The decision of the principal regulator under the Legislation is that the Exemption Sought is granted provided that:
(a) the Offering Memoranda are distributed solely to, and all purchasers under the Canadian Offering are, "accredited investors", as defined in NI 45-106;
(b) less than 10% of the Ordinary Shares are held by residents of Canada after the Global Offering;
(c) at the time the Offering Memoranda are distributed to accredited investors in Canada:
(i) the Filer is incorporated pursuant to the laws of Bermuda with its head office in Hong Kong;
(ii) the Filer is not a reporting issuer in any of the Jurisdictions; and
(iii) the Filer has not been, and is not as a result of the distribution of the Offering Memoranda, subject to any requirement to file a technical report under NI 43-101; and
(d) the Offering Memoranda include the following statement:
The Canadian regulatory authorities have exempted the issuer from the requirement in National Instrument 43-101 -- Standards for Disclosure of Mineral Properties ("NI 43-101") that the disclosure regarding mineral reserves and mineral resources in this Offering Memorandum be prepared in compliance with the definitions and standards of the Canadian Institute of Mining, Metallurgy and Petroleum (the "CIM Standards").

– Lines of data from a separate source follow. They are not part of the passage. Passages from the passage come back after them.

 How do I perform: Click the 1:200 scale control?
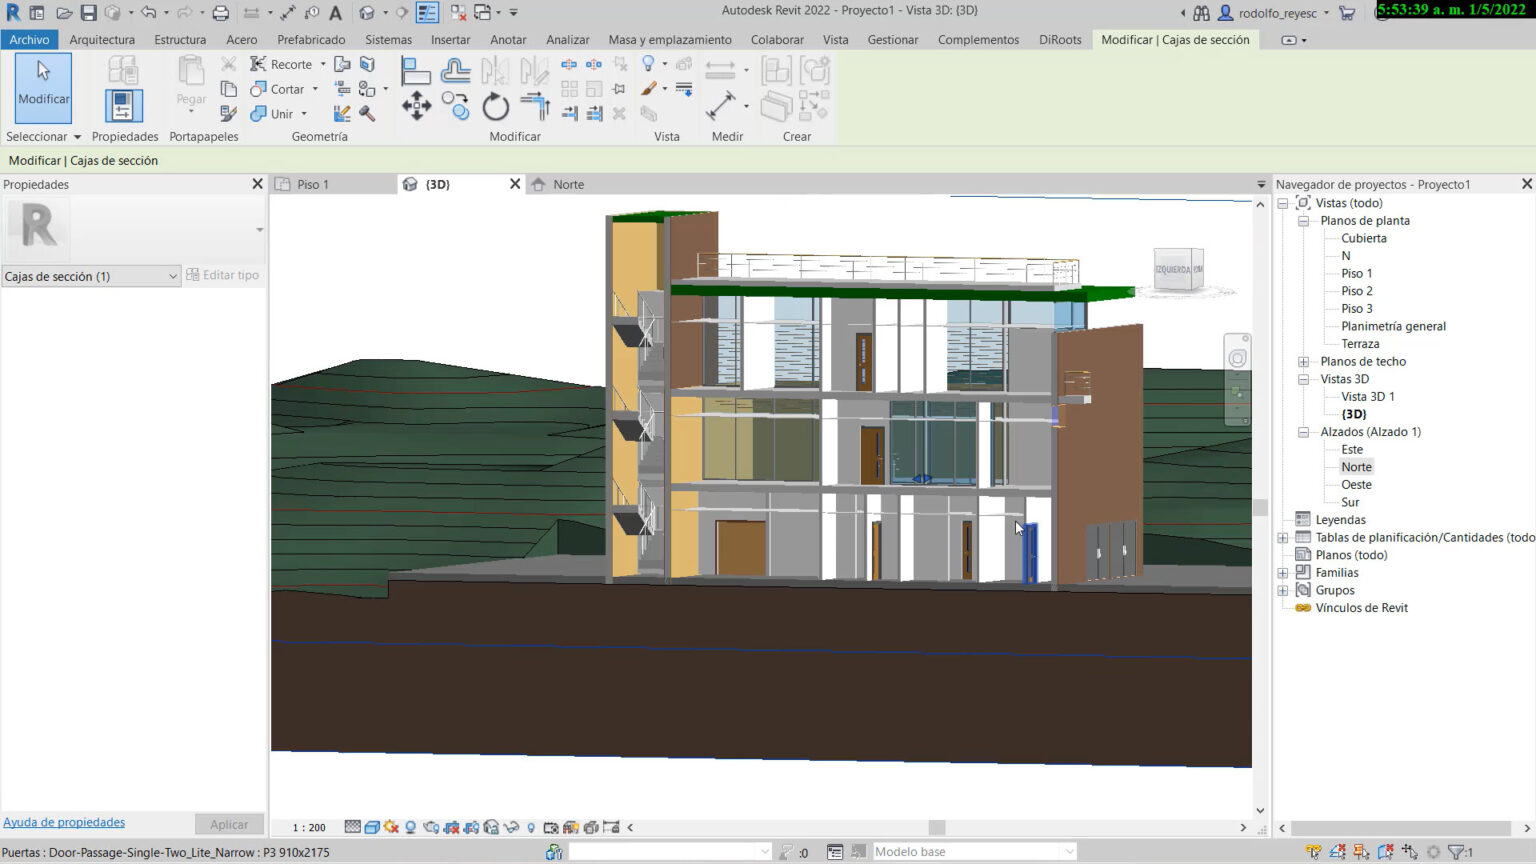click(307, 827)
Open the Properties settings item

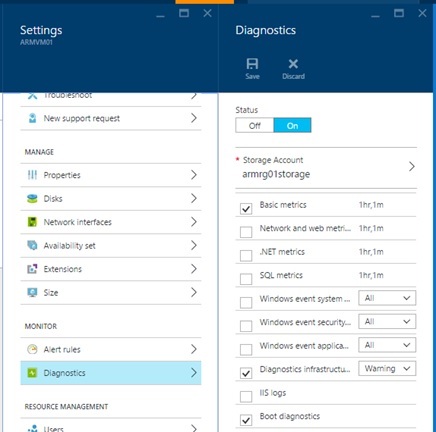111,175
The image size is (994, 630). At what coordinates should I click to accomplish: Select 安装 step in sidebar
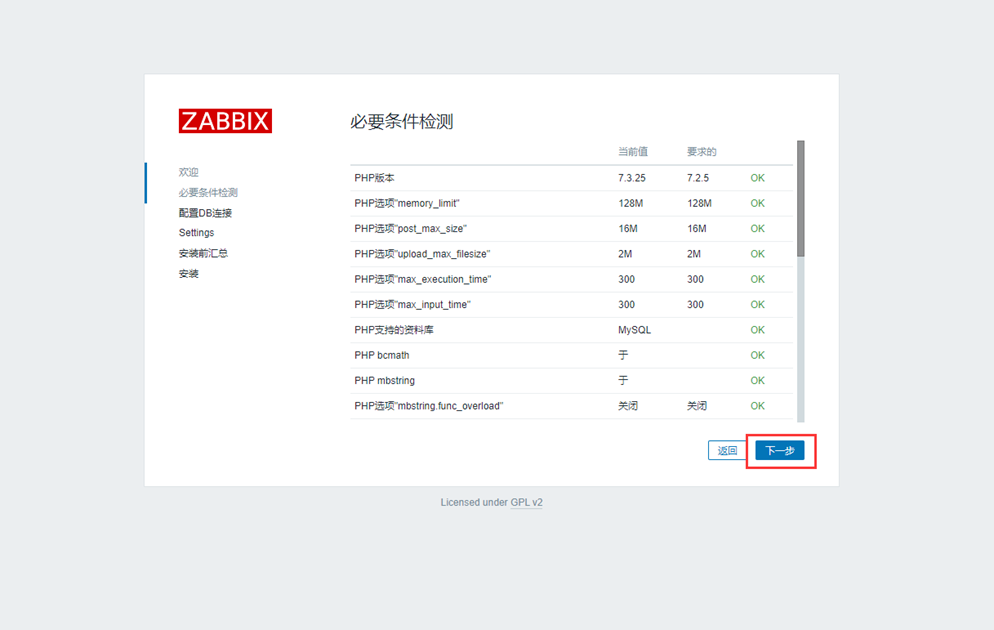click(189, 273)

The scientific and technical information on the Quanshuigou, Shizhuanggou, and Xiaohuangshan mining right areas and mines located in located in Xinjiang Uygur Autonomous Region of the People's Republic of China, which is contained in this offering memorandum, was prepared in compliance with the Australasian Code for Reporting of Exploration Results, Mineral Resources and Ore Reserves (the "JORC Code") published by the Joint Ore Reserves Committee of the Australasian Institute of Mining & Metallurgy, Australian Institute of Geoscientists, and Minerals Council of Australia. In the opinion of John T. Boyd Company ("JTBC") in the context of the Quanshuigou, Shizhuanggou, and Xiaohuangshan mining right areas and mines located in Xinjiang Uygur Autonomous Region of the People's Republic of China (i) the definitions and standards of the JORC Code are substantively similar to the CIM Standards, which are recognised by the Canadian regulatory authorities and contained in NI 43-101; and (ii) a reconciliation of mineral resources and mineral reserves prepared in compliance with the JORC Code would not result in a materially different mineral resources and mineral reserves as prepared in compliance with the CIM Standards.